Energy price cap

Energy price cap

Energy price cap

The end of the SVT

The end of the standard variable rate  tariff (SVT) is in sight as the UK government, the energy regulator, Ofgem, and the Competition and Markets Authority (CMA) have all made it increasingly clear that, in their view, the energy market does not deliver ‘good outcomes’ for all their customers. Energy supply in the UK, which is dominated by the Big 6 suppliers*, has been the subject of considerable market investigation in recent years.

*The Big 6 are: British Gas, EDF energy, E.ON, n-Power, Scottish power, and SSE.

See oligopoly

Typically, an energy customer will initially sign up to a fixed price plan for their energy for a period of anything between 6 months and 4 years. After that, they move to a standard variable rate tariff, which according to Ofgem, can be up to £300 a year more than the cheapest rates available tariff in the open market.

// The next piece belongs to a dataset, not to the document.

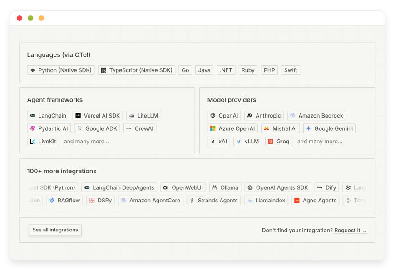Click the DSPy icon
Screen dimensions: 395x270
click(92, 201)
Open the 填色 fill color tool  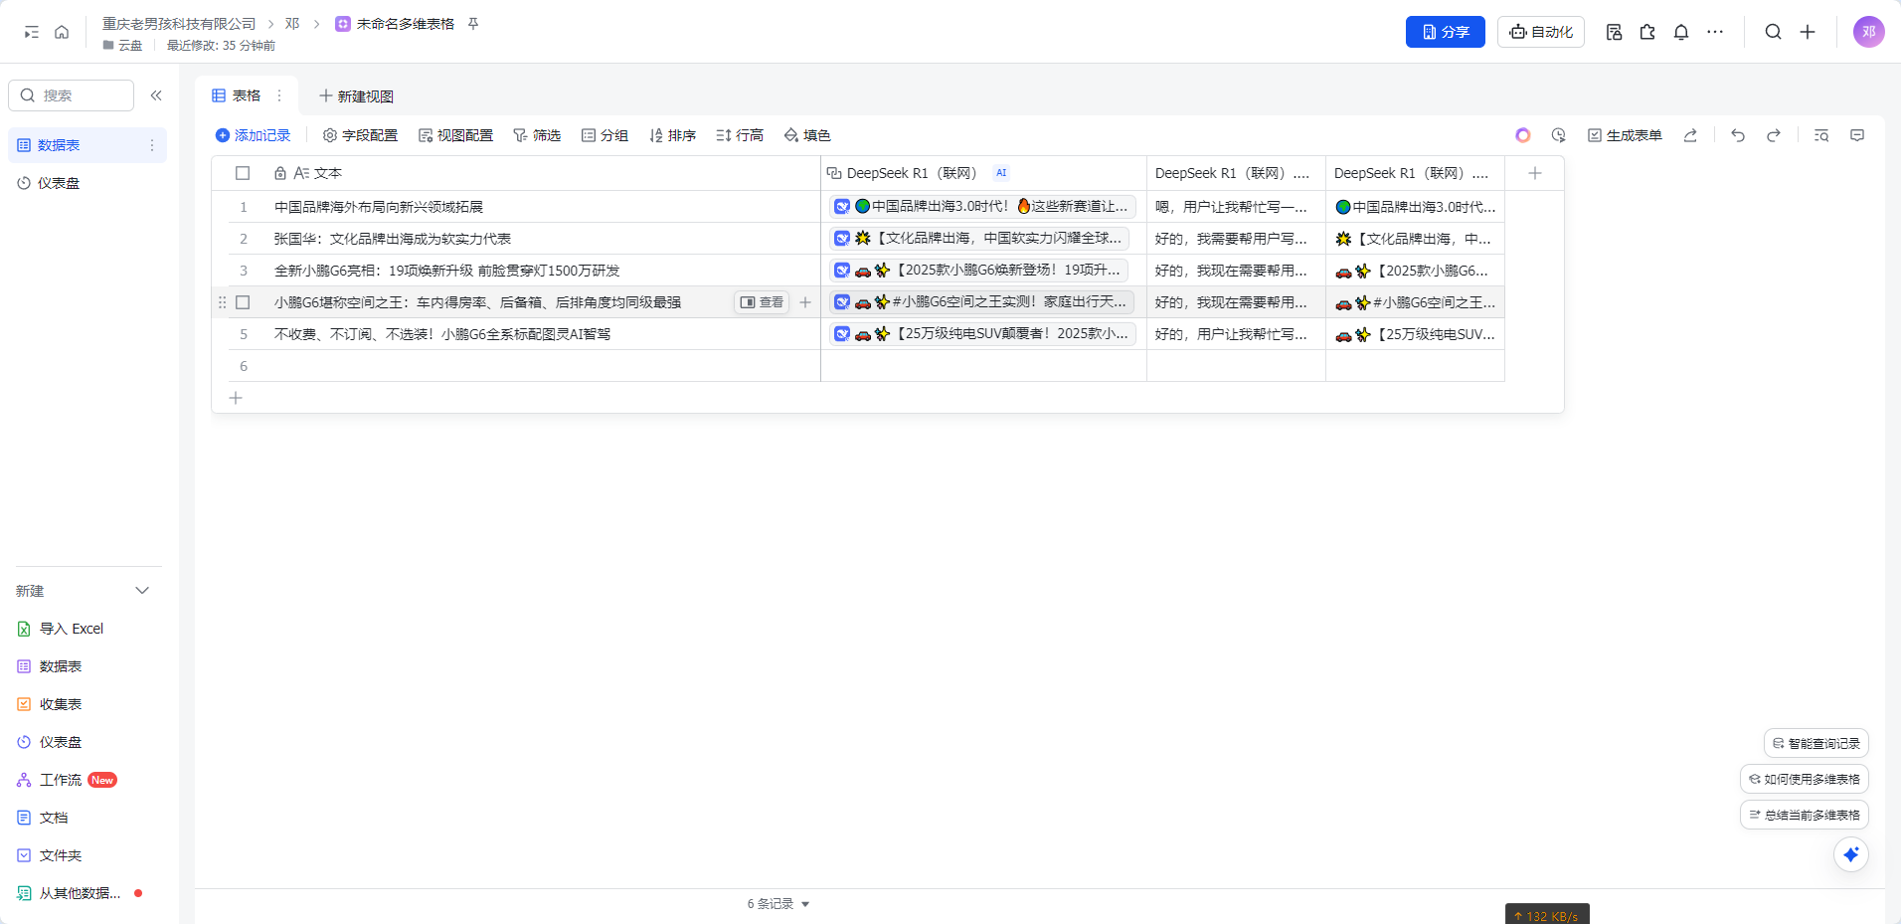point(806,135)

It is the SVT which will be the subject of what Ofgem calls a price safeguard, but which is more popularly known as a price cap. There already exists a price cap for the metered charges which affect those who have been forced to move to pre-pay meters. Ofgem has announced that this cap, the prepayment safeguard tariff, will be extended to a further 1 million vulnerable households this winter (2017/18) and to a further 2 million households in the following winter.

While most energy suppliers still use the SVT fall-back default option, at least one major supplier, e.on, has abandoned the SVT and requests that customers at the end of their fixed-term contract make a conscious decision about which new tariff they wish to be put on. Other suppliers are likely to introduce a similar system, even before the new legislation kicks in. Not only does the default price SVT affect domestic customers, Ofgem has also stated that around 45% of UK micro-businesses (those employing less than 10 people) are on a similar SVT tariff.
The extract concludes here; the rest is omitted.